Level 3 (18 Credits)
Answers (14)
  • It's time to stop "getting anything you want" from him and tell him he is going to be a grandfather. If you are a big enough person to be a parent then you need to be a big enough person to tell your father this. Try telling him in a happy way so that he doesn't think it's such a bad thing or that it was a mistake (not that it was). If you are happy about it then he should be happy about it.
    meandrphoto

    Answer by meandrphoto at 12:12 PM on May. 10, 2011

  • 1st off, how old are you?
    Anonymous

    Answer by Anonymous at 12:12 PM on May. 10, 2011

  • You have to tell him, you know eventually he's going to find out, especially when you start to show. If it were me, I would just tell him and get it over with. My dad is the exact same way.
    ambr2006

    Answer by ambr2006 at 12:14 PM on May. 10, 2011

  • I was 20 when I got pregnant but still living with my parents so I had to face it when I told them. In retrospect I believe my mother already told my father because when I finally told him he didn't seemed surprised and already had a little speech prepared about moving in with my boyfriend and raising the baby on our own, etc.
    Anonymous

    Answer by Anonymous at 12:21 PM on May. 10, 2011

  • Well with my dad I just called him and told him that we had 'news' and he kind of guessed the rest. He was happy for us, and even happier when the grandsons were born. (It also helped that I had been married for a few years, I was over 21 and had a job, and my own home-- so my dad never had to worry he would have more mouths to support)
    Anonymous

    Answer by Anonymous at 12:22 PM on May. 10, 2011

  • Try telling him with your mom, or a family friend or clergy member. Someone whose presence might make him not say things he will honestly regret later, but may feel he has to follow through on.

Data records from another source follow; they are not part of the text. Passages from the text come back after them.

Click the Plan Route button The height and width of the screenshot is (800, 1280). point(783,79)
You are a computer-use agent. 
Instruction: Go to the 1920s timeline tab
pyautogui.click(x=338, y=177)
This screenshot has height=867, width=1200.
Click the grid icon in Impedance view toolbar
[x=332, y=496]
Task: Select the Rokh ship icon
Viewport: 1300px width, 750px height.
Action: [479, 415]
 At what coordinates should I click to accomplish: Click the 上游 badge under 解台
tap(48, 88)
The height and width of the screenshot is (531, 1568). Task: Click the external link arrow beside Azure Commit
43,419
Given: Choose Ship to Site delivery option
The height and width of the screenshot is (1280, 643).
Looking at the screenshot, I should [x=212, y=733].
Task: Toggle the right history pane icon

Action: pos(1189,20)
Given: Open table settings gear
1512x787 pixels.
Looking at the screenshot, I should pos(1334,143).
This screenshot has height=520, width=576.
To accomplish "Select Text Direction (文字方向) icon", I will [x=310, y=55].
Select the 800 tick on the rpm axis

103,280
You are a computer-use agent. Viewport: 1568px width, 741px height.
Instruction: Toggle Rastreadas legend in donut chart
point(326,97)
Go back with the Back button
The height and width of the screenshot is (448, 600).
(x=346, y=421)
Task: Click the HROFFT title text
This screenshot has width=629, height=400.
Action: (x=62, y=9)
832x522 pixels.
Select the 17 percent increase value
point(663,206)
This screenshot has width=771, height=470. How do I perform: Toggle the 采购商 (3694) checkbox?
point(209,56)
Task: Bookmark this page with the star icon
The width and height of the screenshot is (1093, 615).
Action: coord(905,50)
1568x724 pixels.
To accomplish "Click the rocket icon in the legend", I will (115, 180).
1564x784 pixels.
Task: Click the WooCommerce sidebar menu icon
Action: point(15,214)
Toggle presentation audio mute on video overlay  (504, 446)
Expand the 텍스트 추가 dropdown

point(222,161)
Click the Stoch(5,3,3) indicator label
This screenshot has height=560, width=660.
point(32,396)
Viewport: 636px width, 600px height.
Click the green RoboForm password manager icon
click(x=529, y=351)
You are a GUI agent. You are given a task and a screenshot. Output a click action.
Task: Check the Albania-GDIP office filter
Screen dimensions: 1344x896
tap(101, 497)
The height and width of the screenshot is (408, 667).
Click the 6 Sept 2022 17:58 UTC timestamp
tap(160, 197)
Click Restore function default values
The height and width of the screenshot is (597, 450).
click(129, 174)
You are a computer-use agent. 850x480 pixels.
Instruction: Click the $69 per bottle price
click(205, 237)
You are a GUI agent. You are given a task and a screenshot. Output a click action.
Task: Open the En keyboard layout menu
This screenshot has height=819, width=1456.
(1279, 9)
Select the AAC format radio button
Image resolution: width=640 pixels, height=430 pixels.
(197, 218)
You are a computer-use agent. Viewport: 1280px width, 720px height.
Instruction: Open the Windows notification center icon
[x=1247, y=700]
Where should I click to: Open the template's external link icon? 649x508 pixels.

    And then just tell him. You can say something like "I know this is a big adjustment, but I want you to know
    how excited I am to be a mother (if this is true)
    how much I love you
    how much your support means to me..."

    If you do have clergy or a counselor (I'm not sure how old you are but you are never too old for wise counsel!!), not only is having them with you perhaps a good idea, but talking to them ahead of time and afterwards if it doesn't go optimally could be really beneficial.
    KateDinVA

    Answer by KateDinVA at 12:26 PM on May. 10, 2011

  • you could do what my friend did.
    She left him a card saying 'you're getting a grandchild ' and went to stay with her friends for a few days.
    ItsMe89

    Answer by ItsMe89 at 1:01 PM on May. 10, 2011

  • If your father doesnt want to be there for you than that would be unfortunate. It is possible that he could be mad at first but, time heals all things. He will come around. Depending on your situation and age possibly could play a factor in on how mad he will get but, give it time and he will come back around. But, do understand that having a child now means that he may or may not do as much for you as he once did because you have to start taking responsiblity and preparing yourself physically and mentally to take care of your own child and not expect him to keep taking care of you. Being a parent is a new level of responsibilities that only the parent child endure. Its nice to get help but, in reality, dont expect it very much. I hope that you are preparing yourself now so that in case you dont get the help from your father like you expect that you will still be able to handle being a mother on your for your child.
    momofonewntmore

    Answer by momofonewntmore at 2:12 PM on May. 10, 2011

  • that is hard. my mother pulled me to side to ask me because she found pamphlets from clinics and had to come out and tell her. she told my dad and my dad didn't speak to me for a long time or really until i had my baby. thanksgiving and christmas was so weird, he made sure he opened his gifts before anyone else so he could lock himself in his room. but when i had that baby OMG, he couldn't have been more happier and always wanted the baby to come over. so your father will be hurt and disspointed (depending your age and circumstances) but he will get over it once you have that baby.
    lucky35

    Answer by lucky35 at 2:40 PM on May. 10, 2011

  • I'm sure when he's sees your baby, all those negative feelings will go away and he'll be proud of what you have done. Good luck!!